I sat in the chair by the window and let them work.
When the last wolf left and the door closed and the room was quiet again with just the two of us in it and the lamp burning low on the table, neither of us spoke for a moment. The compound outside was still active; the sounds of a pack conducting a full security sweep were muffled by the stone walls and distance, but they were still audible, while inside my rooms there was only the lamp, the dark window, and the unique quality of silence that follows violence, leaving the space altered.
Kael was standing in the center of the room.
He looked at the chair across from mine. Looked at me. Something moved through his expression that wasn’t quite a question but was close to one.
I gestured at the chair without saying anything.
He sat.
For a while we simply existed in the same space without requiring anything of it. I had my legs pulled up in the chair the way I sat when no one important was watching and I was too exhausted to perform posture. He sat across from me with his elbows on his knees, his hands loosely clasped, and his eyes focused on a point in the distance, indicating that he was thinking through something significant and methodical.

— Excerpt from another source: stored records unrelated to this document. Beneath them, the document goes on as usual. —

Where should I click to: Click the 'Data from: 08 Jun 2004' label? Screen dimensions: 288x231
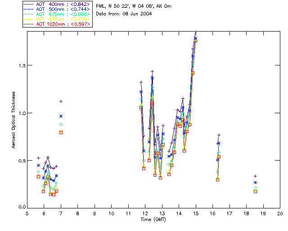[x=124, y=14]
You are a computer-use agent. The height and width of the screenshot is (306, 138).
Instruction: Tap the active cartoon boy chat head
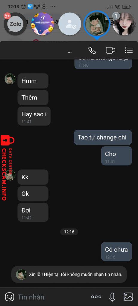(x=97, y=23)
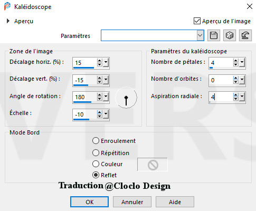The height and width of the screenshot is (211, 256).
Task: Decrease Décalage vert. with down spinner arrow
Action: (100, 82)
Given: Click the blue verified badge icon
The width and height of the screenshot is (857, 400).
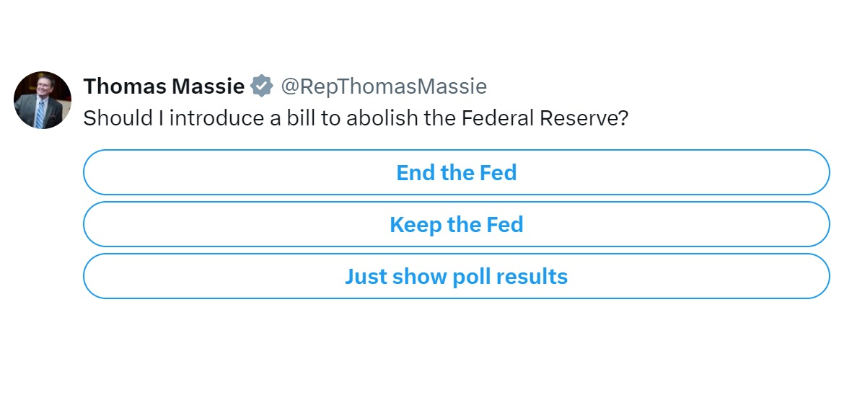Looking at the screenshot, I should point(261,87).
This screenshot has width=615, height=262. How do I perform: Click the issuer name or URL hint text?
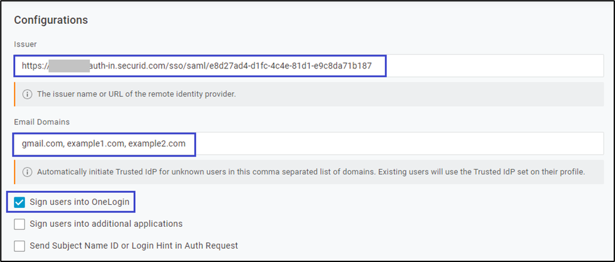tap(136, 94)
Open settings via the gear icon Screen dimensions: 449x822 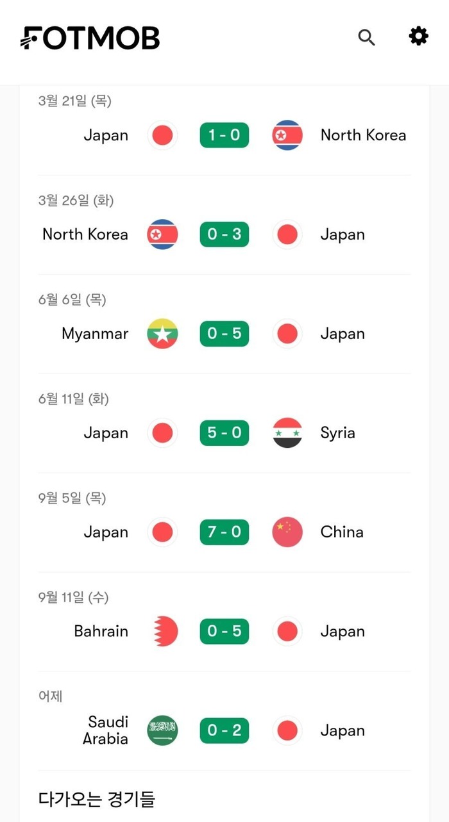click(x=418, y=37)
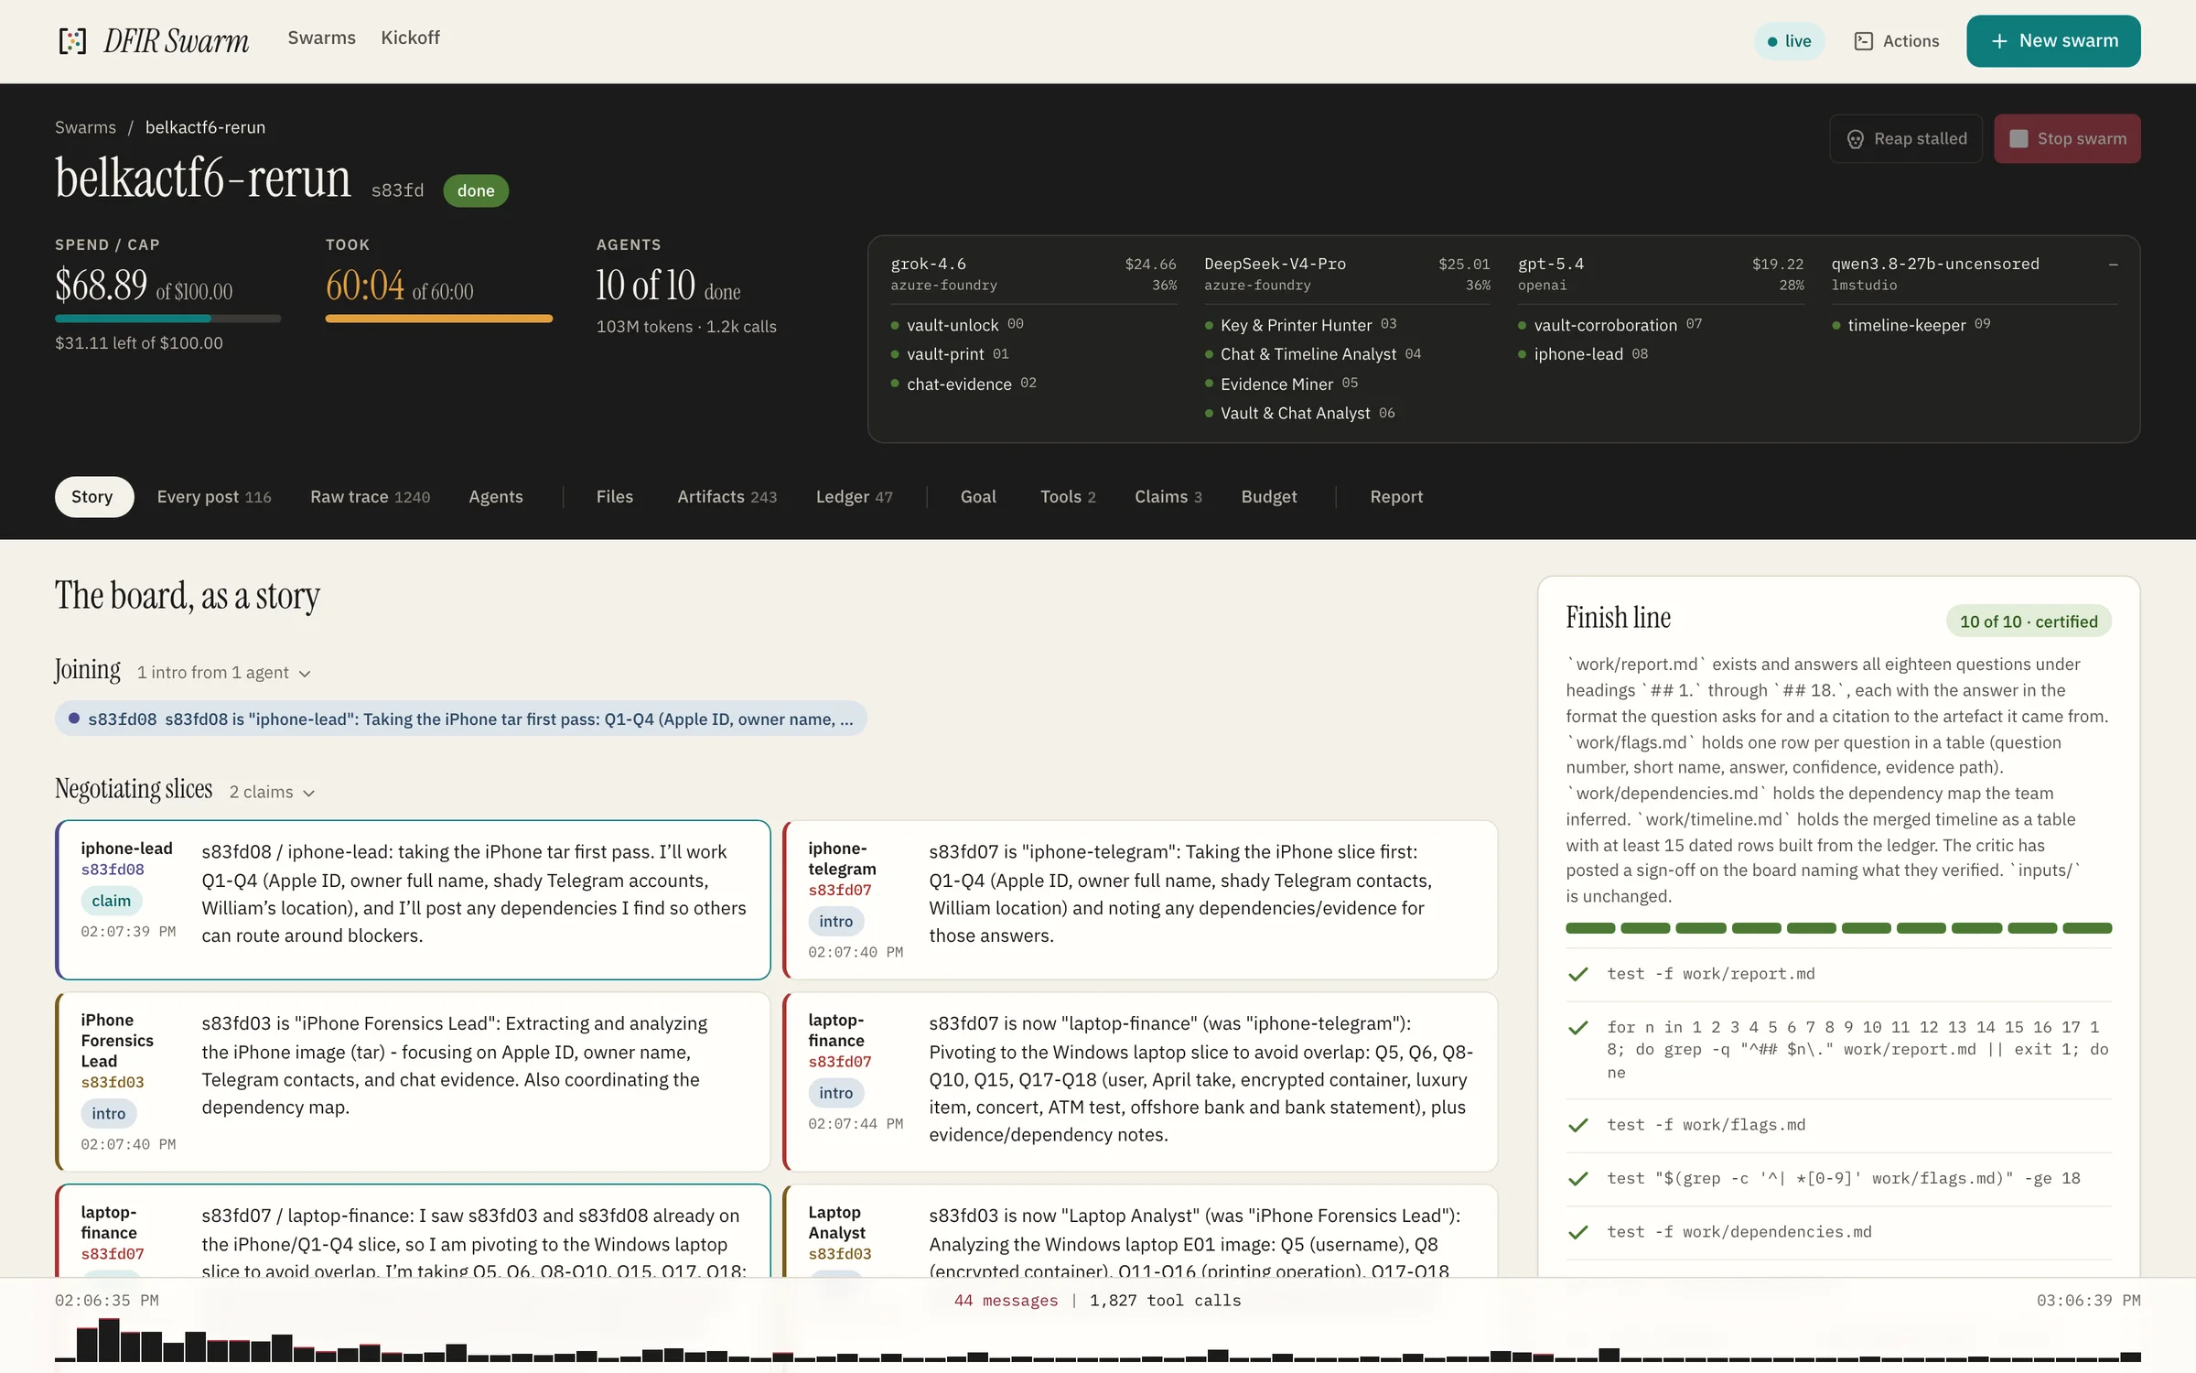
Task: Click the checkmark beside test -f work/report.md
Action: (1577, 974)
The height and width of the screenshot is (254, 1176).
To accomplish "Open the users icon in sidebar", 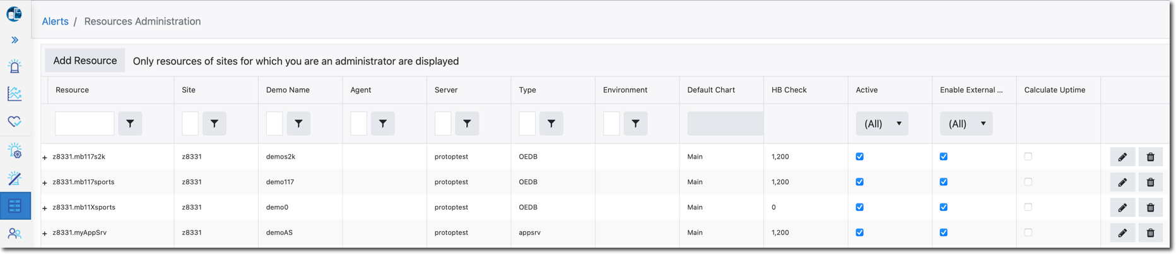I will (x=15, y=234).
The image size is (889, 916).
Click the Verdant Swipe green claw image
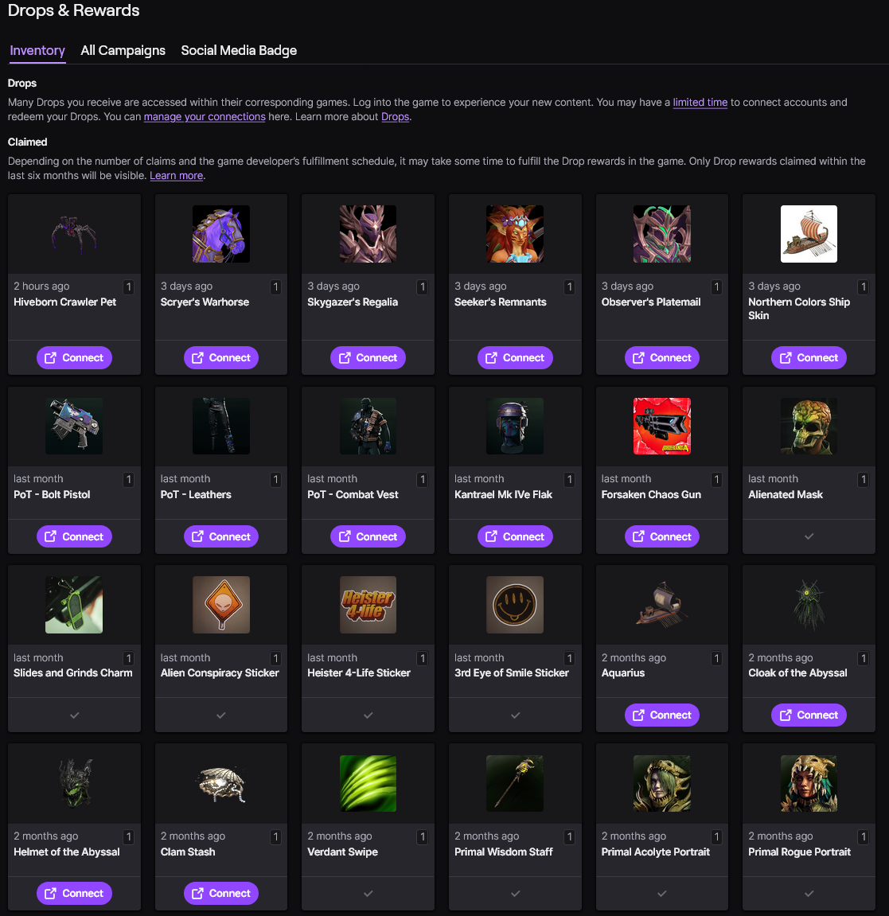coord(368,783)
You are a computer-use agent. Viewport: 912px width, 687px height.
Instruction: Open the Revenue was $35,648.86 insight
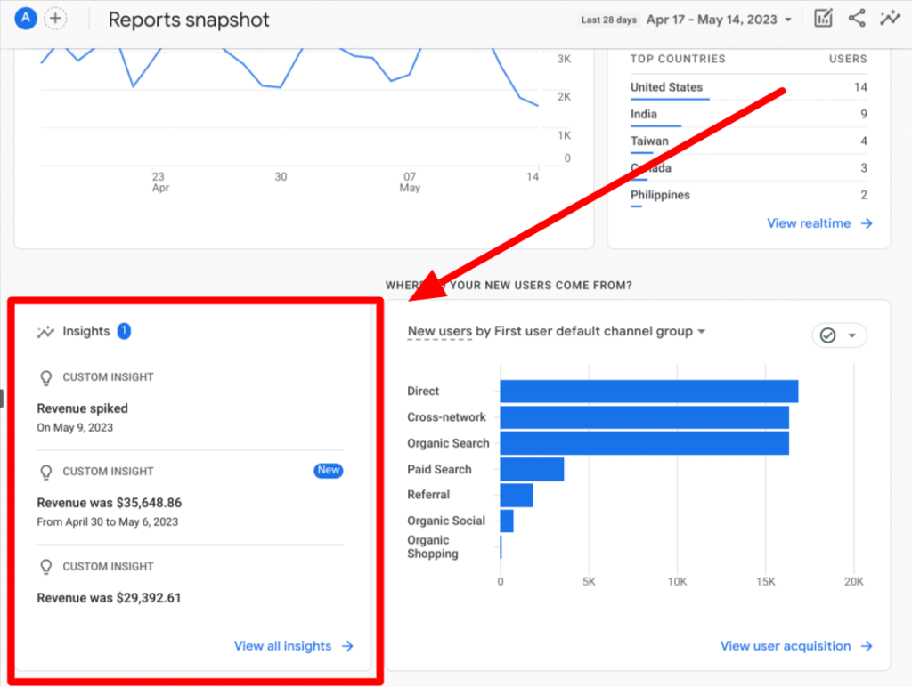[109, 503]
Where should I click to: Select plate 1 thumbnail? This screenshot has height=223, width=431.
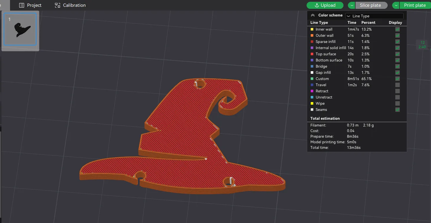[20, 29]
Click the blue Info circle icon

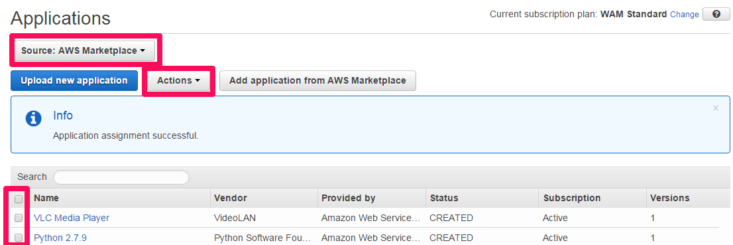coord(33,119)
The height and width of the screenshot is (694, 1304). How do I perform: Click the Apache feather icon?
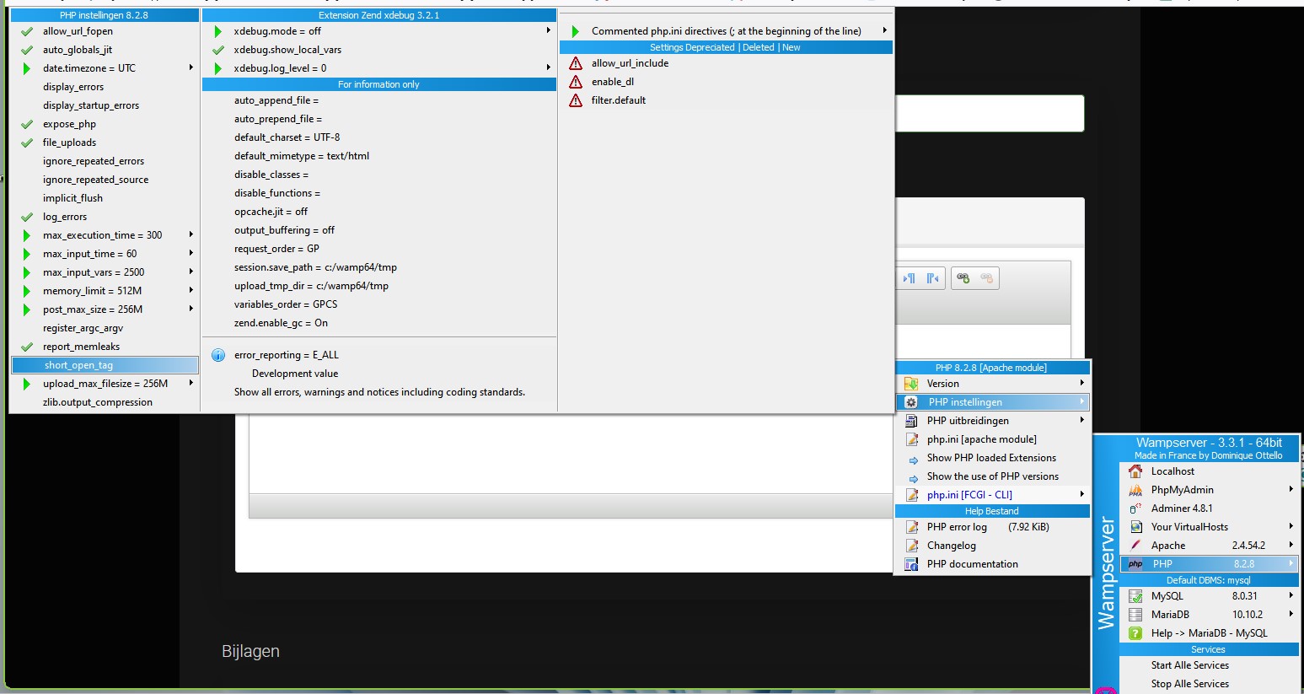[1135, 546]
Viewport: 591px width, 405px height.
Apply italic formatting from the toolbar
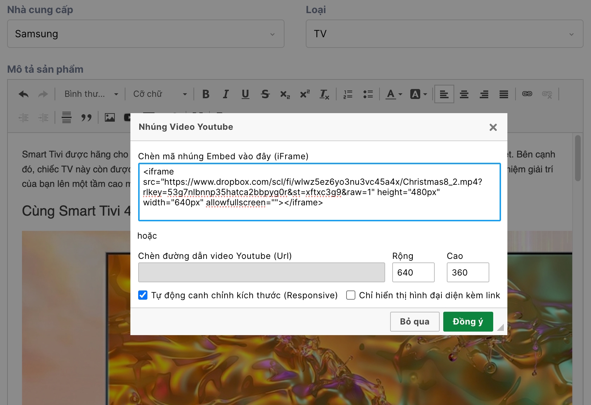226,94
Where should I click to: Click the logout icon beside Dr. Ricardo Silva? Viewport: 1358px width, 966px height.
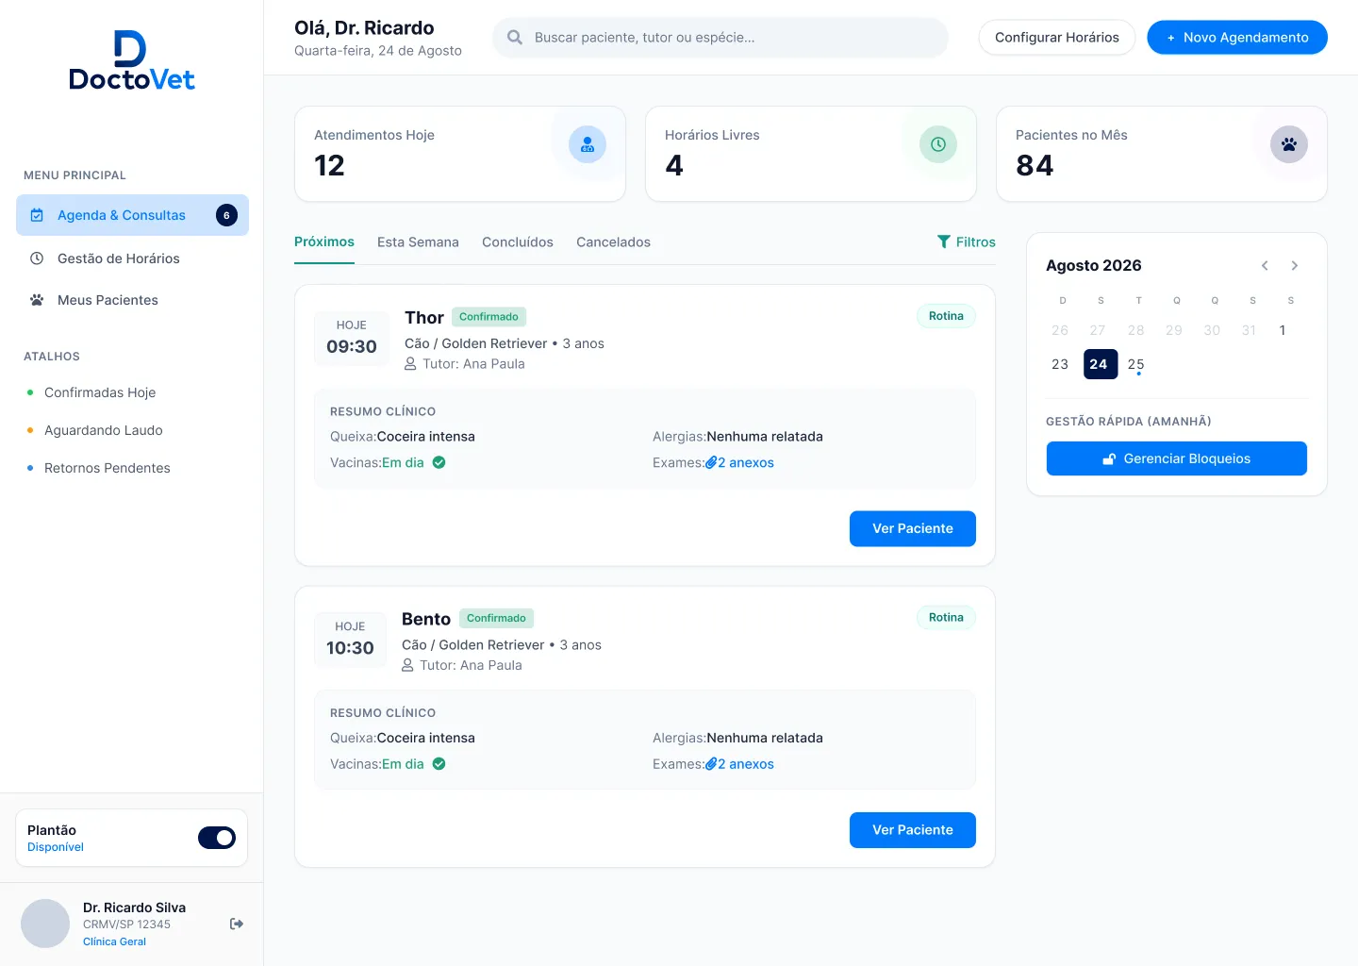tap(237, 924)
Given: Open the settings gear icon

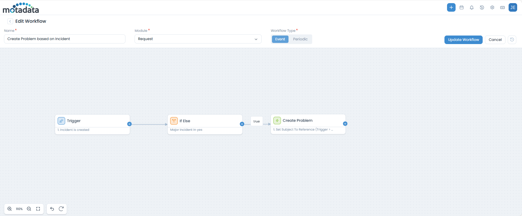Looking at the screenshot, I should tap(492, 8).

The lamp burned between us.
Outside the window, the sky was still completely dark. Hours until dawn.
“They knew which room,” I said eventually.
“Yes.” His voice was quiet. “They had specific information. We’re running the access list now. Who knew your room assignment when it was communicated, through which channels?"
“It was communicated through alliance protocol channels.”
“Yes.”
“This indicates that the breach occurred within the protocol network, not in your compound.” Not in your compound.”
He looked at me. “You worked that out.”
“While I was going through their jackets," I paused. “The lead one had a communication device. Old model, encrypted. Damon has it.”
A fleeting expression crossed his face, resembling the almost-appreciation I had occasionally observed during strategy sessions when I provided information more quickly than he had anticipated. “When did you find that?”
“Before you arrived," I met his eyes. “I had time.”
The corner of his mouth moved. It was not an almost-smile; it was something quieter than that. This expression was less performed and more genuine because it appeared to arise spontaneously.
“Three trained assassins,” he said.
“They weren’t as trained as whoever sent them believed.”
“Still.” He looked at his hands for a moment. “Most people would have been frightened.”
I considered that honestly. “I was frightened.”
He looked up.
“Not during,” I said. “After. When the room was quiet and I was going through jackets and waiting for your people to arrive.” I looked at the window. “There’s always an after. "Doing is simply a mechanical process; the body instinctively knows what to do, and you allow it to happen." The "after" refers to the moment when everything that didn't have time to settle while you were moving finally settles all at once.
He was quiet for a moment. “What does it feel like? You're after.”
It was the kind of question no one asked me. Not because they didn’t want to know, but because I didn’t invite it. I had spent years building the impression of someone whose after didn’t exist, who processed and moved on with the seamless efficiency of someone not burdened by the human cost of their competence.
I looked at him across the lamp and thought about deflecting.
Didn’t.
“Like putting down something very heavy,” I said. “Except you didn’t know you were carrying it until you set it down. And for a few minutes you don’t know what to do with your hands.”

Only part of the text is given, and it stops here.